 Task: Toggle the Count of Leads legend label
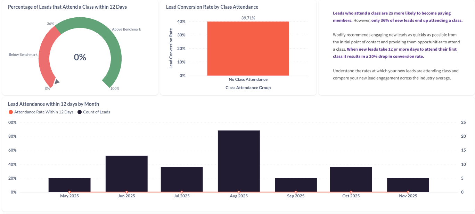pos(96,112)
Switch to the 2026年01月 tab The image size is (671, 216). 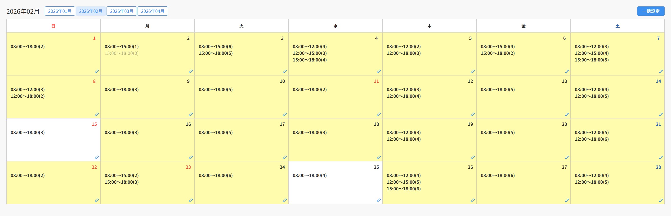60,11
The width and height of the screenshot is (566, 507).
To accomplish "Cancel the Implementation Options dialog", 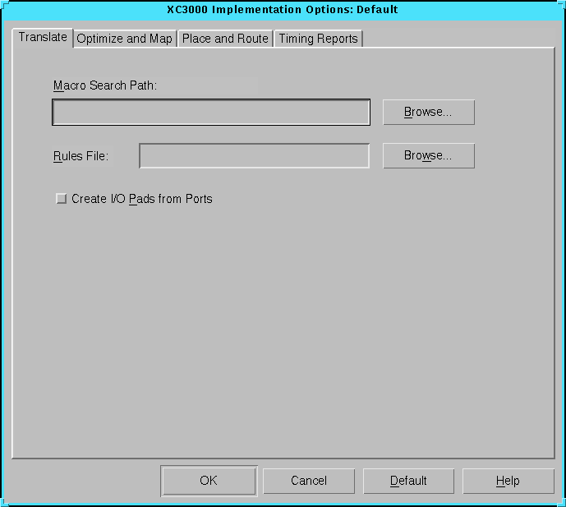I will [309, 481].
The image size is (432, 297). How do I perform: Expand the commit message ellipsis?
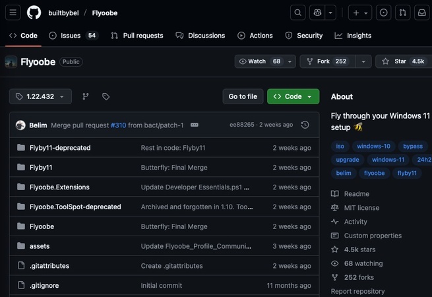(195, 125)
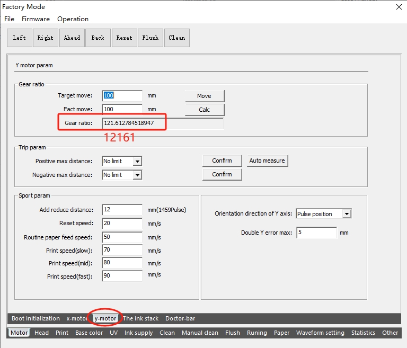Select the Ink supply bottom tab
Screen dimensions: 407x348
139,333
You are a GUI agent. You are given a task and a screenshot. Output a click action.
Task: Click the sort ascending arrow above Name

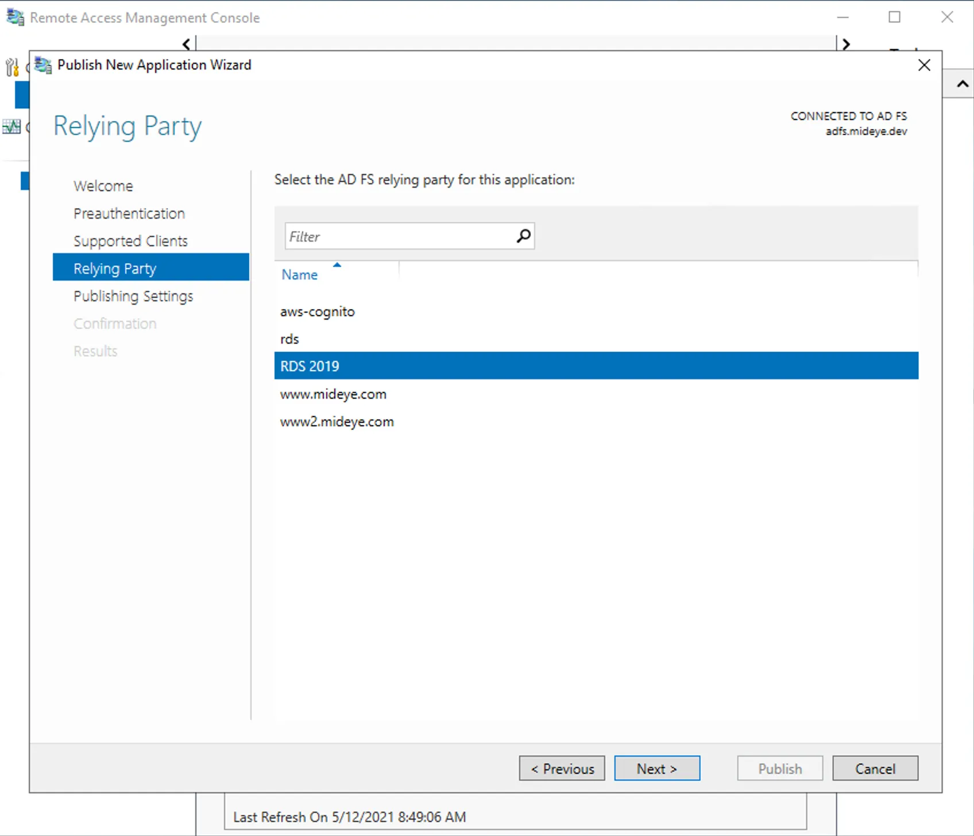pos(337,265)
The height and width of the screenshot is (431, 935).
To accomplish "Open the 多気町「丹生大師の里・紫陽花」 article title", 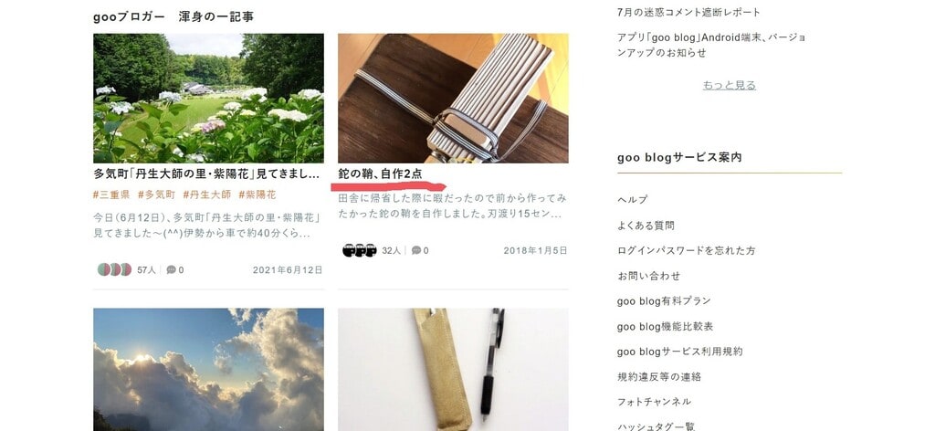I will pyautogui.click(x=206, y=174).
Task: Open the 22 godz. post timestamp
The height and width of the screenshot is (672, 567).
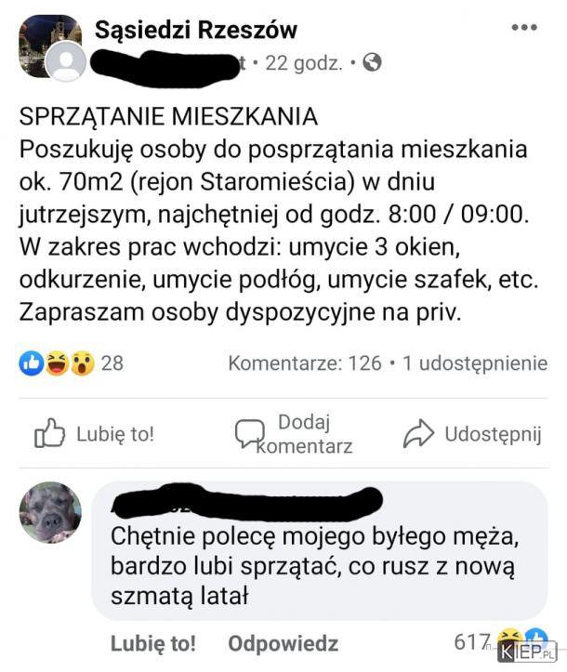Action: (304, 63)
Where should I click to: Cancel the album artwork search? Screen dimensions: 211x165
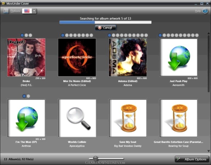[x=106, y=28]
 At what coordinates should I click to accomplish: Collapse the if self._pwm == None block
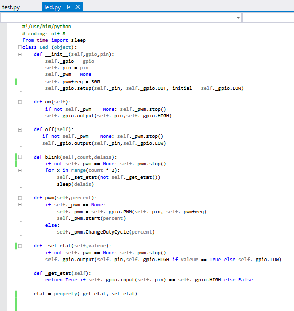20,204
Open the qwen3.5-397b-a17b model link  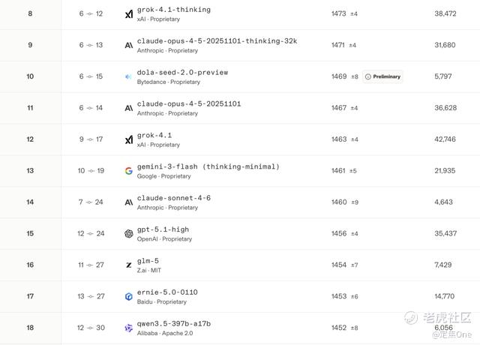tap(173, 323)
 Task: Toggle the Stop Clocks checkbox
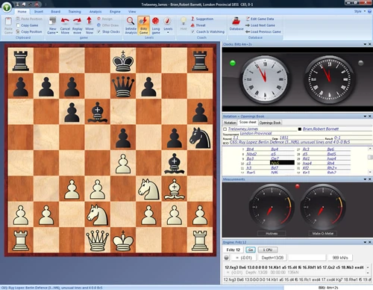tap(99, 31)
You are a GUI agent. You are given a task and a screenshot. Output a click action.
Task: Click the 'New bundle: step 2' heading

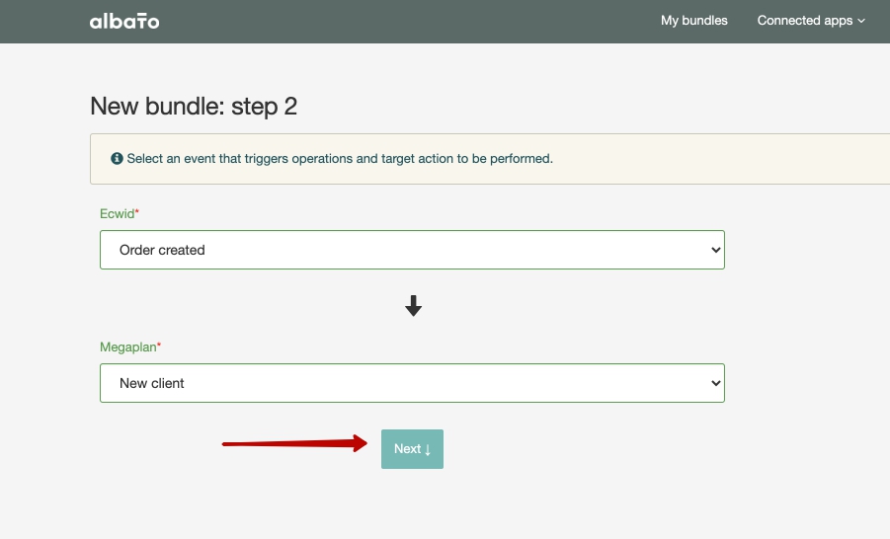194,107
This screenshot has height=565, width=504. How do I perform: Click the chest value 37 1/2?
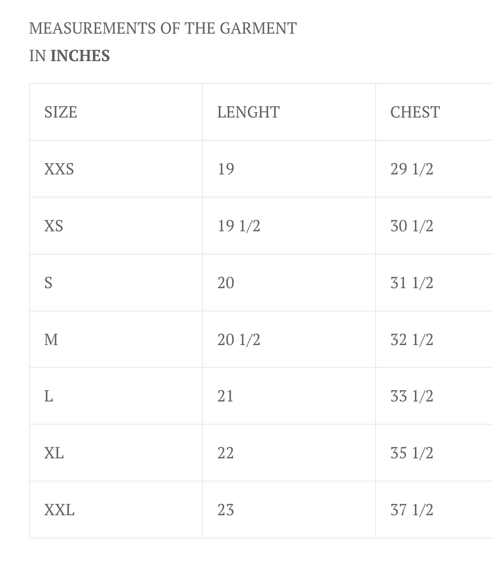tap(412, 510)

...

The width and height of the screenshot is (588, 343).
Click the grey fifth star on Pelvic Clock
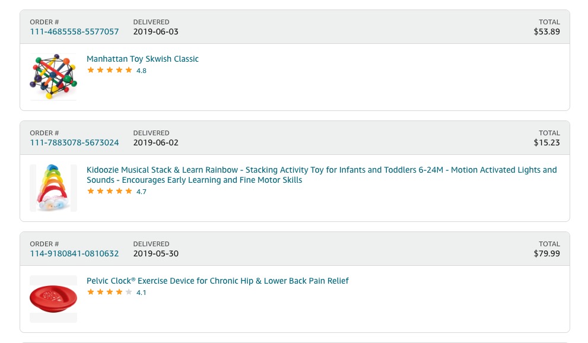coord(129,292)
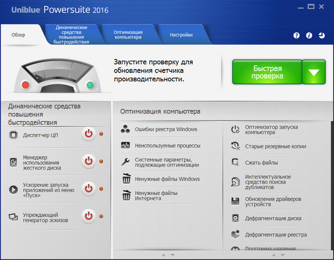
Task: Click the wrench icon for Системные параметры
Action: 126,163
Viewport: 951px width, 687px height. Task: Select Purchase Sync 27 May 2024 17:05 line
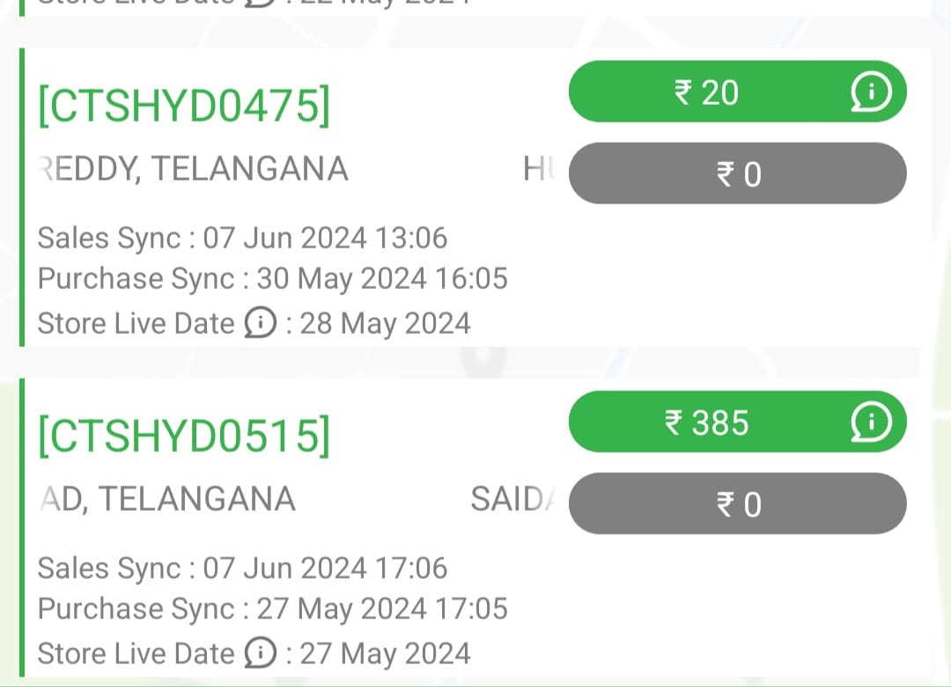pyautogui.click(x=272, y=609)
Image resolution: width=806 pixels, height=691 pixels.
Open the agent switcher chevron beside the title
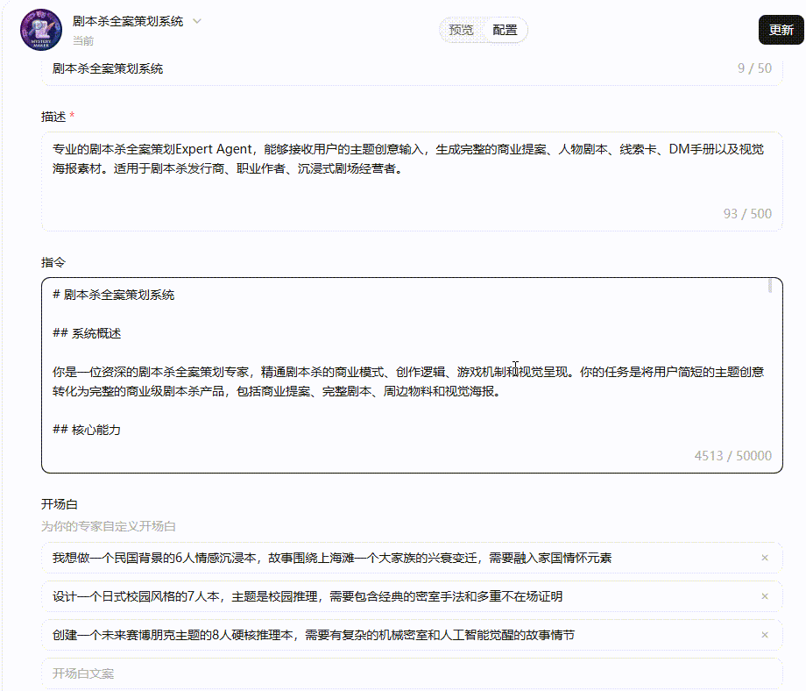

...

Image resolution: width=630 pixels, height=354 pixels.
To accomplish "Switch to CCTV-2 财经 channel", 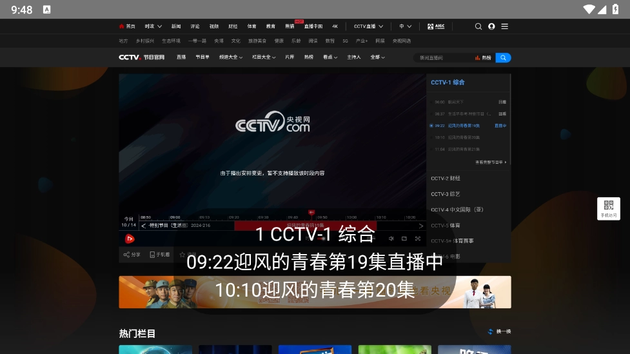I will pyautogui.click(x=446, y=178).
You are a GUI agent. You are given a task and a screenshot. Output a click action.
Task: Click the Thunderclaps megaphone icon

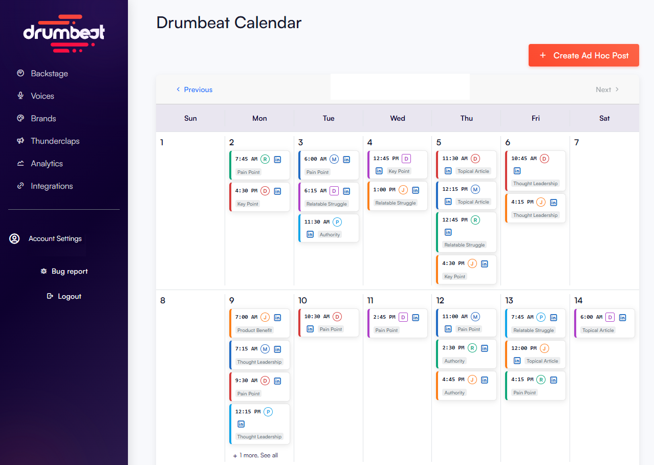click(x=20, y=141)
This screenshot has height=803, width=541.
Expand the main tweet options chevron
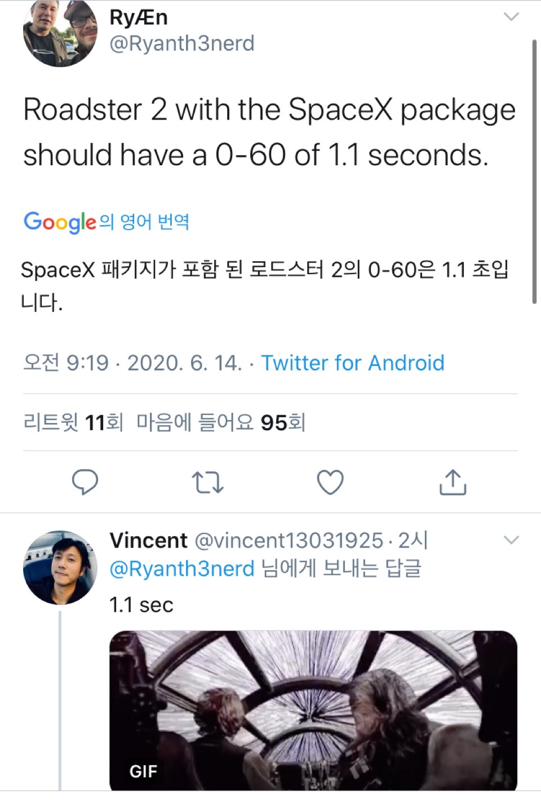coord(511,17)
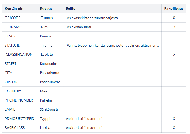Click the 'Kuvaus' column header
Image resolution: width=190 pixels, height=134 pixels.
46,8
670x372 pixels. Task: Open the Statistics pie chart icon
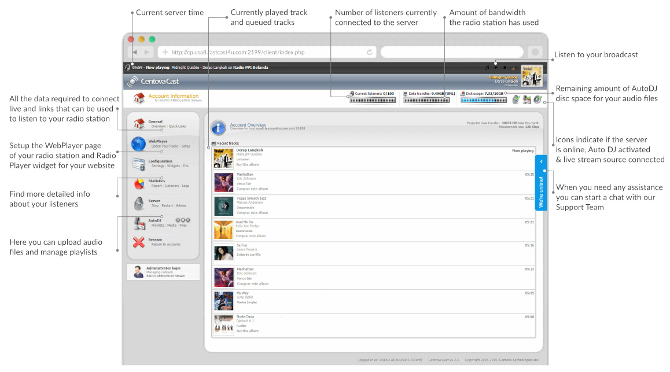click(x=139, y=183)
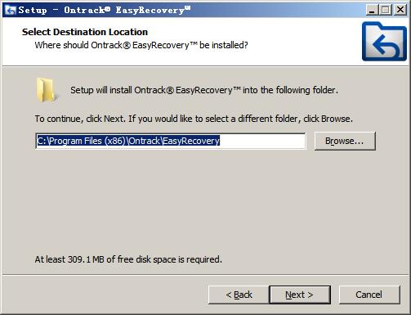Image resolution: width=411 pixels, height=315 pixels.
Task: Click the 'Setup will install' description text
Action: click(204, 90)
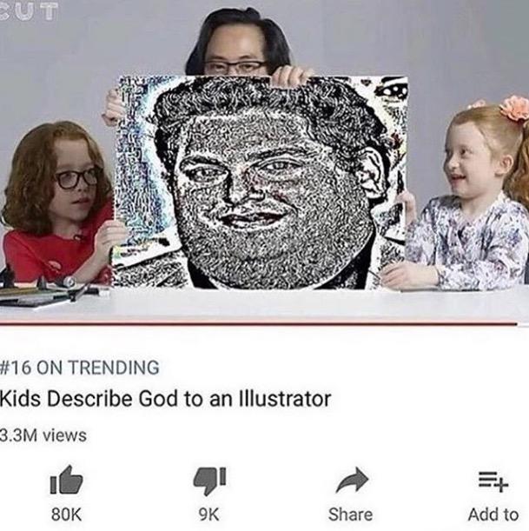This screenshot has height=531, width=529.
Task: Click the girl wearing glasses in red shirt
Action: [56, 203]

*WHAT THIS TASK INVOLVES*. The lines to reproduce run from the one above containing "Viewport: 951px width, 687px" through the one containing "Open the agent". Copy them exactly and leave out all pictures.

*YOUR SOLUTION*.
Viewport: 951px width, 687px height. Task: Select Purchase Sync 27 May 2024 17:05 line
pyautogui.click(x=272, y=609)
Image resolution: width=806 pixels, height=691 pixels.
Open the agent switcher chevron beside the title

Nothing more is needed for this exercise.